### PAGE EXCERPT
Three out of five U.S. households have an average credit card balance of more than $11,000. Paying only minimum payments at 24 percent interest, it would take twenty-two years to pay it off—and you would pay more than $47,000 in interest.
    To help you understand more about money and how to get out of debt, you need to consider these areas:
     
How interest works against you or for you
Good debt and bad debt
Creating a budget
Sticking to a budget
Refocusing your priorities
    Famous American essayist Ralph Waldo Emerson said, “A man in debt is so far a slave.” Getting into debt or living beyond your means does more than affect your credit rating, it affects your life. Statistics show one of the primary causes of divorce is financial problems. Choosing to spend today and pay tomorrow will indenture your future. As you gain control of your money, you will be free to move forward with the changes you want to make in your life.

The average college graduate has nearly $20,000 in debt; average credit card debt has increased 47 percent between 1989 and 2004 for twenty-five- to thirty-four-year-olds, and 11 percent for eighteen- to twenty-four-year-olds. Nearly one in five eighteen- to twenty-four-year-olds is in “debt hardship,” up from 12 percent in 1989.

### DATA SUPPLIED
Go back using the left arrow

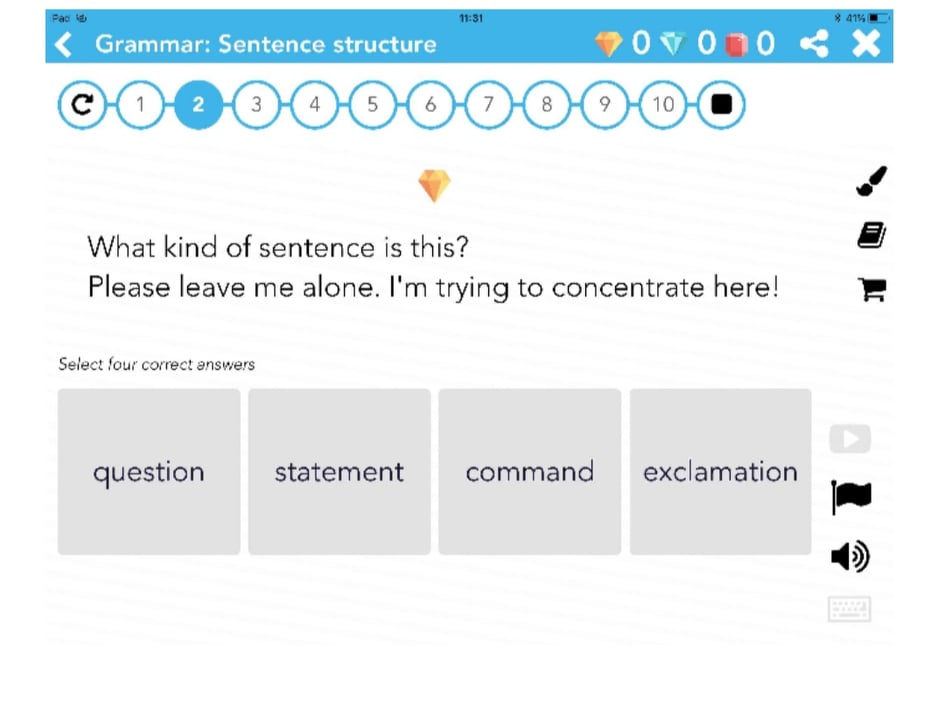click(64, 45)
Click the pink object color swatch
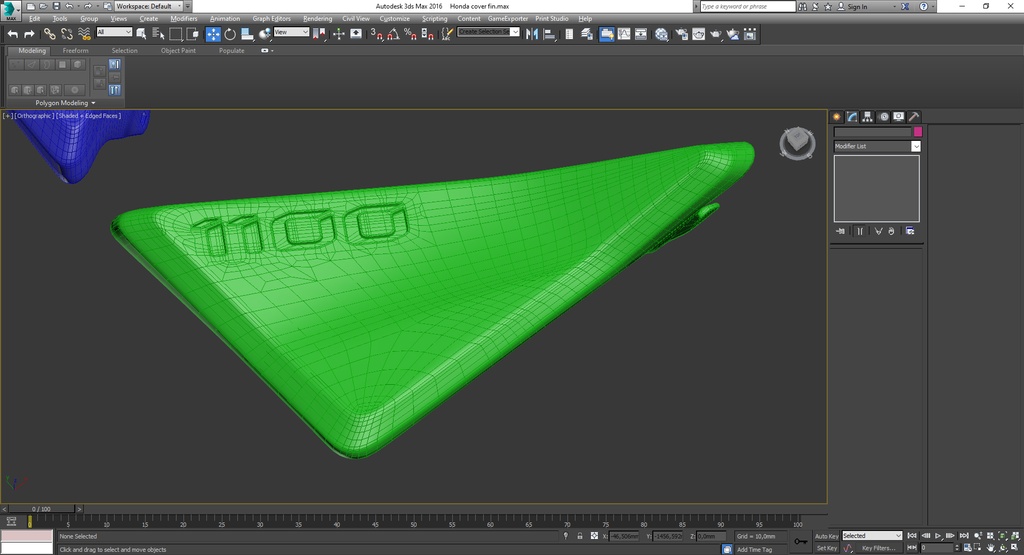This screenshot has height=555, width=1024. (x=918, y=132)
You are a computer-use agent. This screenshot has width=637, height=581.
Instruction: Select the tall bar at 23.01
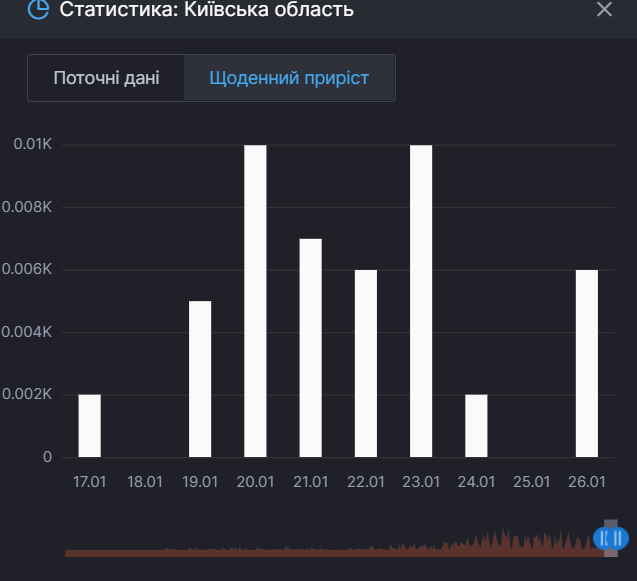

### REQUEST 1
Using the debt passage, say whether each statement agrees with it, answering yes or no and quoting the words that decide it: (a) Making only minimum payments at 24 percent interest on the average balance would take twenty-two years to pay it off. (b) Average credit card debt for eighteen- to twenty-four-year-olds rose 47 percent between 1989 and 2004. (c) Creating a budget is one of the areas the passage says to consider.
### REQUEST 2
Reproduce the debt passage word for word from "The average college" up to and including "percent in 1989.".

### SOLUTION 1
(a) Yes: "Paying only minimum payments at 24 percent interest, it would take twenty-two years to pay it off"
(b) No: "and 11 percent for eighteen- to twenty-four-year-olds"
(c) Yes: "Creating a budget"

### SOLUTION 2
The average college graduate has nearly $20,000 in debt; average credit card debt has increased 47 percent between 1989 and 2004 for twenty-five- to thirty-four-year-olds, and 11 percent for eighteen- to twenty-four-year-olds. Nearly one in five eighteen- to twenty-four-year-olds is in “debt hardship,” up from 12 percent in 1989.